● Stored records:
---

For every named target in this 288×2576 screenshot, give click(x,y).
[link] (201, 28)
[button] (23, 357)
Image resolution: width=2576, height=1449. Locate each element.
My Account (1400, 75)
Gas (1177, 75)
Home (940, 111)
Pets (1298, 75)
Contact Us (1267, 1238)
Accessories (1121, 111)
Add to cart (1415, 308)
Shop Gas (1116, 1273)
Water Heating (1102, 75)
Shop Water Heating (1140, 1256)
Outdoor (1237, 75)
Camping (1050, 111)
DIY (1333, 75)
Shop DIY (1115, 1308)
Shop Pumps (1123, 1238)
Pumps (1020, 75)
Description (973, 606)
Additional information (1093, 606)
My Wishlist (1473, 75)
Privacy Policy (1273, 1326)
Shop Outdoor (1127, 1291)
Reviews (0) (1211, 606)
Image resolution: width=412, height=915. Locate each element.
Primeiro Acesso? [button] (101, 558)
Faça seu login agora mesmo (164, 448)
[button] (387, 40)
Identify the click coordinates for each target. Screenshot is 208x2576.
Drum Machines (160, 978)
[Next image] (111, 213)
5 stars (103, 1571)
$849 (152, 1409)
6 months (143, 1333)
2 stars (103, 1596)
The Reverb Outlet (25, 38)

---

Copy word for word the stretch of entries above from the line that has "My Account (1400, 75)" through the line that has "Outdoor (1237, 75)", both ends included, and nothing outside it.

My Account (1400, 75)
Gas (1177, 75)
Home (940, 111)
Pets (1298, 75)
Contact Us (1267, 1238)
Accessories (1121, 111)
Add to cart (1415, 308)
Shop Gas (1116, 1273)
Water Heating (1102, 75)
Shop Water Heating (1140, 1256)
Outdoor (1237, 75)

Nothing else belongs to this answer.